Leviathan 477 – Recipe from David Embury’s ‘The Fine Art of Mixing Drinks’
1 part Sugar Syrup
2 parts Lemon Juice
2 parts Orange Juice
4 parts Scotch
Shake.
Leviathan is about as biblical sounding and scary as you get, and it features in initially in Judaism before making a scary life ending entry into Christianity. In most references it refers to a large frightening sea bound creature, the mouth of hell, which is often cut up and eaten as all scary biblical monsters should be (except David, by all accounts he was to small to feed the many, yes I said David, the man who took a gun to a knife fight). Over time the word has been used to refer to sea monsters in general, although where Embury got this exact tag from I’m not sure. At first I thought the number was biblical in origin, which probably says more about my lack of any theological education, now I’m beginning to wonder if it wasn’t the name of a yacht.
If I’m being honest this is one of those drinks I chose because it was fairly late and I needed a drink with which I had all of the ingredients at home for, and this seemed perfect, even if it meant putting a small cocktail sized dent in one of my mother in laws bottles of Dalmore.

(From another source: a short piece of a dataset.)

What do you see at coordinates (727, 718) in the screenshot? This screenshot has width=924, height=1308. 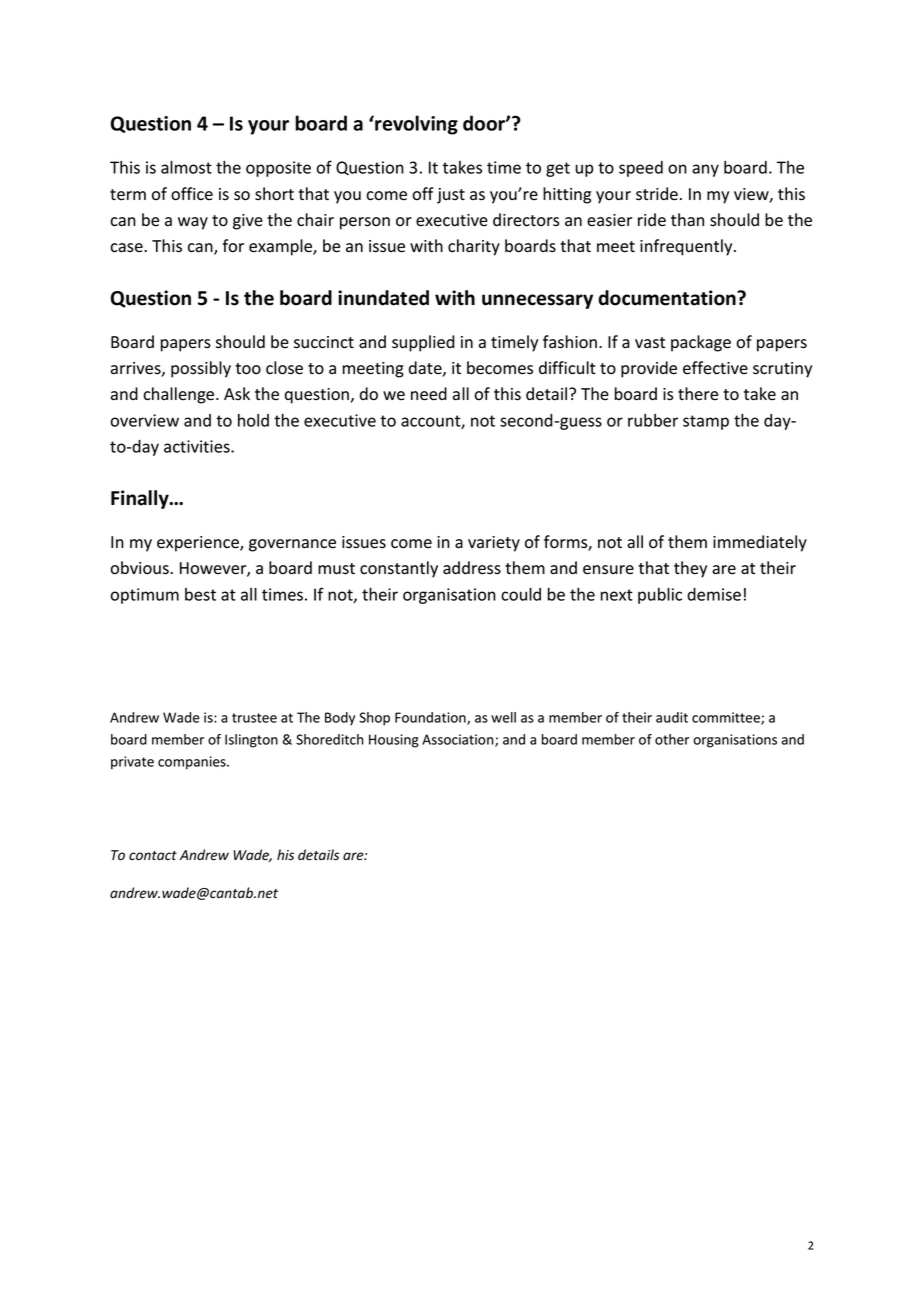 I see `committee` at bounding box center [727, 718].
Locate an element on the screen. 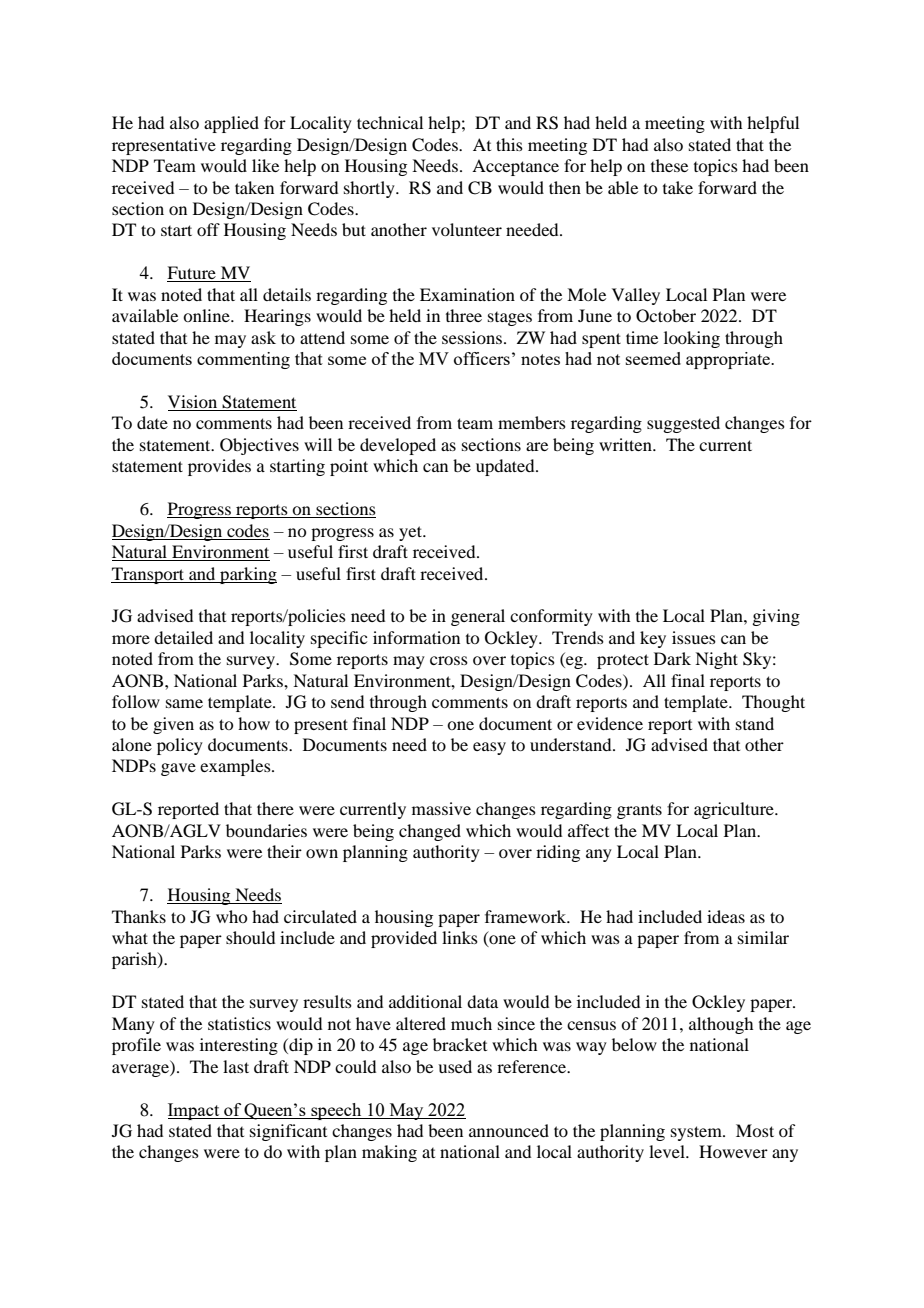 The image size is (924, 1308). Impact is located at coordinates (195, 1111).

I’m not a massive fan of scotch, let alone in cocktails, all those punchy flavours don’t play well with others, generally. One of the exceptions to this rule I know of is a ‘blood and sand’ cocktail named after the Rudolph Valentino film of the same name, which is orange juice, scotch and cherry, I always think of the cherry as the blood, and the scotch as the scratchy sand. The proportions of this drink don’t fit into the normal Embury canon, and when drinks to vary he normally has some sort of feedback regarding just how rubbish they are, so the absence of this is interesting in itself.
The drink is actually damn good, there is a ton of fruit juice in there, that and the sugar making over half the drink, so after shaking its almost more similar to a highball then a cocktail, but I really enjoyed it, surprisingly so. Its not a drink for Scotch purists, and I feel a little bad about using Dalmore in a drink where any entry blended would suffice, but it was damn nice, and I think something I might start using in cocktail classes at Goat.